As we walked up the hill towards the rope bridge, we chatted to a Canadian from Vancouver who was visiting family in Ireland. His sister lives in Barrie.

Kittiwakes and a variety of wildlife can be seen on the walk to the rope bridge and the island it connects.

Larrybane is a lovely village that you can see from the Coastal Road, whitewashed houses and a lovely little church.

Then we spot a pink pub.

The Giant Causeway was our next stop. You cannot see this natural phenomenon from the road. This is also managed by the National Trust. To go through the exhibition it costs 8.60, or you can walk down the road without paying. We didn’t go into the exhibition. At first view the Causeway is a little disappointing, it is a lot smaller than I thought it would be.

Then you walk on it and see the way the rocks have been pushed up from the earth it is quite amazing.

It was a little difficult to walk on the causeway with the cycle shoes on, a little slippy with the cleats, we had to be careful.

Of course the truth behind the causeway has nothing to do with volcanoes, land movement etc – it is really about Finn the Irish Giant who had a rival a Scottish giant called Benandonner.
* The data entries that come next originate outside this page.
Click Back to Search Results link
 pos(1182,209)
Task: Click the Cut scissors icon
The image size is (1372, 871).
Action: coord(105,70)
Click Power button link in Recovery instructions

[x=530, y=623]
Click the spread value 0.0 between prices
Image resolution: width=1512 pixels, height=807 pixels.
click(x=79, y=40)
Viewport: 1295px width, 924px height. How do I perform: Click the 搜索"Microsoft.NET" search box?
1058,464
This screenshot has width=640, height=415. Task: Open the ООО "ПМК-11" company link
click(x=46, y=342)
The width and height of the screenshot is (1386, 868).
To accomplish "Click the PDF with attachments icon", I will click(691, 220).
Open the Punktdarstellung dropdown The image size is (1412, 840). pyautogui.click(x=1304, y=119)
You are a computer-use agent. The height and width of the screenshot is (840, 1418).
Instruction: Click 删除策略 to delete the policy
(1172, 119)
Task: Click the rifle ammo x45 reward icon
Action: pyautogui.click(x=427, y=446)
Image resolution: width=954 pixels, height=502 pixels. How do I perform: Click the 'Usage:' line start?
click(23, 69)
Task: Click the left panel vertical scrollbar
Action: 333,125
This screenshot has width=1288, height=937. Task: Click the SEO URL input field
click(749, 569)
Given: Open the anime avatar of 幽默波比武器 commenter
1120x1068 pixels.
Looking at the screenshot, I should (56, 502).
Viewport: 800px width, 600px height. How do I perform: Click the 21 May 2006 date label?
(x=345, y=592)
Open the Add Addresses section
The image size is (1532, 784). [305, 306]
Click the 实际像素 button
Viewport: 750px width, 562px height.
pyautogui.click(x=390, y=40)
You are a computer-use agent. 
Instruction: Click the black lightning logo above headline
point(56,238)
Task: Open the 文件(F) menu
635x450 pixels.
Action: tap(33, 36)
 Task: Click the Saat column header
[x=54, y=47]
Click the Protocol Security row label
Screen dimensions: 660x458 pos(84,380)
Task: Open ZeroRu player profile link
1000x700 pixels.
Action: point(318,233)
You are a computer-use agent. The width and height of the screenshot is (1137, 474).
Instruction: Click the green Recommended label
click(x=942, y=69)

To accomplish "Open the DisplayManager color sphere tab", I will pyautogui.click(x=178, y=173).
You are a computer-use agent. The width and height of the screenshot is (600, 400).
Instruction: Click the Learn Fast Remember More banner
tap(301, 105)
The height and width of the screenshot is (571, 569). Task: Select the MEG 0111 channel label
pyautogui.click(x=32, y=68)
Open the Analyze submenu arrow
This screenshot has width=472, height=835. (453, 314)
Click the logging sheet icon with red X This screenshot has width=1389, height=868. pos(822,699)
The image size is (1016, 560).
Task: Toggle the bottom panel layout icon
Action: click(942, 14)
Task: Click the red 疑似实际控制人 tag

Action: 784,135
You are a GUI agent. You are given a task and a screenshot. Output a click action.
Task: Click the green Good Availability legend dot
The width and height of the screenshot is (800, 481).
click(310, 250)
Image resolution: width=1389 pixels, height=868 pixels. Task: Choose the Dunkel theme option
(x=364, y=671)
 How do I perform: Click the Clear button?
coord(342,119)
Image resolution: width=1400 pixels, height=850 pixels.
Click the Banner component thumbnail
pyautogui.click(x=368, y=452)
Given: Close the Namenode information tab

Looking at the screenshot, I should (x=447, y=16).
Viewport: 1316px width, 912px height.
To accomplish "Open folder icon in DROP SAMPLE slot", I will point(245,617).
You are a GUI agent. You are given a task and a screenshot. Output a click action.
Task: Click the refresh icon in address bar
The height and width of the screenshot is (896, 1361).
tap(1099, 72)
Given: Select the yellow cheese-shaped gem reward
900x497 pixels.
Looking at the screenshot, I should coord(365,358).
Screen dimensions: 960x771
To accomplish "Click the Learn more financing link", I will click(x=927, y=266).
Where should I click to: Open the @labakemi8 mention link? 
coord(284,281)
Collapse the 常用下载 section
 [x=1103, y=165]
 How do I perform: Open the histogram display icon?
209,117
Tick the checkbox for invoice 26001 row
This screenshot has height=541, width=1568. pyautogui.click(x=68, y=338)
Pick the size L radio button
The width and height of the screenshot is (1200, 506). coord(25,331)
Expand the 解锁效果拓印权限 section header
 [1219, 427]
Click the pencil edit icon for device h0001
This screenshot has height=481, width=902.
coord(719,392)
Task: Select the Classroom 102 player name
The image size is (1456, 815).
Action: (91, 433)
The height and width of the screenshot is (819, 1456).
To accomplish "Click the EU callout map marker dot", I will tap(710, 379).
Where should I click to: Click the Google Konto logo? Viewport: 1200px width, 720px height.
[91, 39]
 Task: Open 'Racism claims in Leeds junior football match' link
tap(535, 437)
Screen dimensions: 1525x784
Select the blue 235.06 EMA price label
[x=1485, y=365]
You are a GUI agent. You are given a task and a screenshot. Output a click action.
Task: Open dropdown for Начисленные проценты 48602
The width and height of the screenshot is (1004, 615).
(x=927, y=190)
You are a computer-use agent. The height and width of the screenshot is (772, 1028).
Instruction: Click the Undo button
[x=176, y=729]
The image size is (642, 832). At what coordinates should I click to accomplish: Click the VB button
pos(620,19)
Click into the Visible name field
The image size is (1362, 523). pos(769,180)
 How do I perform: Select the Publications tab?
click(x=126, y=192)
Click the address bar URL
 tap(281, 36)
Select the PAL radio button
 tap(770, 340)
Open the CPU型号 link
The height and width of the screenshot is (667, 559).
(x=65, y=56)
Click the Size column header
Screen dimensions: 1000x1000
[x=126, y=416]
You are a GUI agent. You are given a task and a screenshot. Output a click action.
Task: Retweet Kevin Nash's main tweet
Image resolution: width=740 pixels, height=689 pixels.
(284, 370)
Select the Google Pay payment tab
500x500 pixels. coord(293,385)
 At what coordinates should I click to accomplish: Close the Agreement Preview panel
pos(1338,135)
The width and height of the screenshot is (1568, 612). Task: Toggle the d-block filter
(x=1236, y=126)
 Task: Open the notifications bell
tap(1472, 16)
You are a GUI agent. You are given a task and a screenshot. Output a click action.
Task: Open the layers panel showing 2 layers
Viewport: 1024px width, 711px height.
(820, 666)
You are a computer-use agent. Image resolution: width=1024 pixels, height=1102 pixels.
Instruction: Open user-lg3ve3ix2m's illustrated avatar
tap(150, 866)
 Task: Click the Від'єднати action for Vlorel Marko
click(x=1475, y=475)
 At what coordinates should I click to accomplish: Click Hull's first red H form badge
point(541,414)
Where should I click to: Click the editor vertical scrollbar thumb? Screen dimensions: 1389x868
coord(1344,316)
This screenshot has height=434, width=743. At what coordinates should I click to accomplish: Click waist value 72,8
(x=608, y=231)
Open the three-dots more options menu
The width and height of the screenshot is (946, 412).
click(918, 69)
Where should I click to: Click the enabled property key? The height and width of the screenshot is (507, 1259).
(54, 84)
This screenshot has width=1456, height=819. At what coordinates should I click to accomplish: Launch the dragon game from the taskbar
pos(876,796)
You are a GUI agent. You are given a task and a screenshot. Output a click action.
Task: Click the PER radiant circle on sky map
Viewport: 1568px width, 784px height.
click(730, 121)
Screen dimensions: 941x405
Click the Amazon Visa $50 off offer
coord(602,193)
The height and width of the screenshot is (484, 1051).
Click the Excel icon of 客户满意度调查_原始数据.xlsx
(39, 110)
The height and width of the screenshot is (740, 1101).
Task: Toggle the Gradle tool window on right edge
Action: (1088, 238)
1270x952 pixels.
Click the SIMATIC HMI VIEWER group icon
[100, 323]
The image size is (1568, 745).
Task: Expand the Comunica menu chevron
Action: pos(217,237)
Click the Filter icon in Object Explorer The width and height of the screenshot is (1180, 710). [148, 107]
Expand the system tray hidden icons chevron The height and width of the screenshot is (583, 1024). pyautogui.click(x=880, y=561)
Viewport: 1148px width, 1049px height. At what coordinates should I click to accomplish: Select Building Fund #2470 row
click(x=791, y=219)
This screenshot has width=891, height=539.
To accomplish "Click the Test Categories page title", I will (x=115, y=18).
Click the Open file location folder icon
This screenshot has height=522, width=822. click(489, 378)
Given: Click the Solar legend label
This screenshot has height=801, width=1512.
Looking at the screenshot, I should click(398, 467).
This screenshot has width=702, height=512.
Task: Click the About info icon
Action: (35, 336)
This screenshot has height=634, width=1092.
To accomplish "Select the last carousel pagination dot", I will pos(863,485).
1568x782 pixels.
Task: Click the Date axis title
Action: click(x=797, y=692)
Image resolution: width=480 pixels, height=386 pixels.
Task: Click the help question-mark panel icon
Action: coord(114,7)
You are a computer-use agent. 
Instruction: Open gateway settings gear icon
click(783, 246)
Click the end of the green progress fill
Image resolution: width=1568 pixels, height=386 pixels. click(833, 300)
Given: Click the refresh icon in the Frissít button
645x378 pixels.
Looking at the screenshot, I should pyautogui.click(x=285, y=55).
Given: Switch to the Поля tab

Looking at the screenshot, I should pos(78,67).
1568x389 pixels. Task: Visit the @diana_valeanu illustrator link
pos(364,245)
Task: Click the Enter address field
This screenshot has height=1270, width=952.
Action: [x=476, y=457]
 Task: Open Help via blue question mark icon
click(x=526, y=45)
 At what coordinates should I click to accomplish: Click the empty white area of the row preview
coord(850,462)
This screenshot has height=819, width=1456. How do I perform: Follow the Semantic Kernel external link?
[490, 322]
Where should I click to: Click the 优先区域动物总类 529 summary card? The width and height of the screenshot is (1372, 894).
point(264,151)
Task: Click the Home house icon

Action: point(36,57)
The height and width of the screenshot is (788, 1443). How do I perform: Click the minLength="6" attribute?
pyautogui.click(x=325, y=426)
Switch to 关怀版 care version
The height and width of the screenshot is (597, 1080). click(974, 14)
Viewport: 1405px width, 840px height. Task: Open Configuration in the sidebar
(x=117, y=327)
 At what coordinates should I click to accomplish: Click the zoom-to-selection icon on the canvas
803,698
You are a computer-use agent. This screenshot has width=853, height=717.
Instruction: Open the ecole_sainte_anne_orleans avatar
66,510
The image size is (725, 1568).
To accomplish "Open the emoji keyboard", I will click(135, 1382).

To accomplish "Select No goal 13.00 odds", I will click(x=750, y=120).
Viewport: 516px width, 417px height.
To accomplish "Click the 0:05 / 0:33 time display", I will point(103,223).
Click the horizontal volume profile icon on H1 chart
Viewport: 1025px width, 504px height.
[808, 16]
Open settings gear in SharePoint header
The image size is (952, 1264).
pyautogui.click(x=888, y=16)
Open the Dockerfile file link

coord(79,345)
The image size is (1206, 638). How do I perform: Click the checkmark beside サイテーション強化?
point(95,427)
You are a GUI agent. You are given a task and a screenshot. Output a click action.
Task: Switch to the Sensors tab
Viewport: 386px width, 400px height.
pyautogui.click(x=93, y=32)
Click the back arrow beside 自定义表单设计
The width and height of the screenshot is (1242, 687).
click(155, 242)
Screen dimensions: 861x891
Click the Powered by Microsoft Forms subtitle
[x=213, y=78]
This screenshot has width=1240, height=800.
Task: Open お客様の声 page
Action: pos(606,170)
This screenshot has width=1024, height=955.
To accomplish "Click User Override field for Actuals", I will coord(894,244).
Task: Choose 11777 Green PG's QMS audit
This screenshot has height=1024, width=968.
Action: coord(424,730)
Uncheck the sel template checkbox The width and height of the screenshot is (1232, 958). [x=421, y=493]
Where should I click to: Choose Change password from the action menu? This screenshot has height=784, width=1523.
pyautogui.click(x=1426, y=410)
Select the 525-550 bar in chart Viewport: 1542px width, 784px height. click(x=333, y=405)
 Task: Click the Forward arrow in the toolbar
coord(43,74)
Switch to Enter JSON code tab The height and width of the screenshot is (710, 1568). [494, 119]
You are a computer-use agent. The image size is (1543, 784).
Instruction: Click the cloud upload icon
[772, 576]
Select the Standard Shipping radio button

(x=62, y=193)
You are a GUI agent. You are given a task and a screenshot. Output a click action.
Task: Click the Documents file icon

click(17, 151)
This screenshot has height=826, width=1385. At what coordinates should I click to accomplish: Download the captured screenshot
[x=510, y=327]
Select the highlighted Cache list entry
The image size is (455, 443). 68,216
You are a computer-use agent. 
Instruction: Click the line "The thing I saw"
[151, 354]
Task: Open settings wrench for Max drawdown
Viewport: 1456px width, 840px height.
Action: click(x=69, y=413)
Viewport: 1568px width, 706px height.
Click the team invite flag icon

Finn challenged Benandonner to a battle and built the causeway so that Benandonner could walk over the causeway which stretched from North Antrim to Staffa. As Benandonner appeared over the horizon, Finn realized he was much bigger than he was and ran home to his wife. Oonagh disguised Finn as a baby and when Benandonner saw the ‘baby’ took fright at the thought of the size of his father and fled back to Scotland, tearing up the causeway on his way. Ralf’s comment on this piece of history – what a bunch of wossies these giants were.

We then headed out to Bushmills, this was going to be our stop for the night. We stopped at a lovely campsite with clean toilets, large dish washing area, with a freezer and microwave, a games room and a TV room. It is expensive at 20.00 per night but it is very clean and close to the distillery.
We quickly set up the tent and changed out of our cycle gear and headed straight to the Old Bushmills Whiskey Distillery, about 1 km down the road. It was 3:30 pm by the time we got there and the last tour was at 4:00pm. We were told that it was the “silent time” at the distillery and therefore would not see any production, but to compensate we got two little bottles of bushmills.

The fella who sold us the tickets, forgot to give me my tickets and because I had to wait a few minutes, we got another two little bottles of whiskey. At the end of the tour, we got a good measure of whiskey as well. All in all well worth the 7.50 for the tour.

The distillery was granted its licence to distil in 1608.
We enjoyed our free tasting of 12 year old malt whiskey whilst chatting with an American couple. Very nice couple from Ann Arbor Michigan.

When we got back to the campsite we had a chat with the owner. We told him where we were going to cycle tomorrow and told us the A26 is MMBA – miles and miles of bugger all! We told him we were following the River Bann route, that is prettier, he said
There isn’t many campsites on the route tomorrow so we may have to wild camp.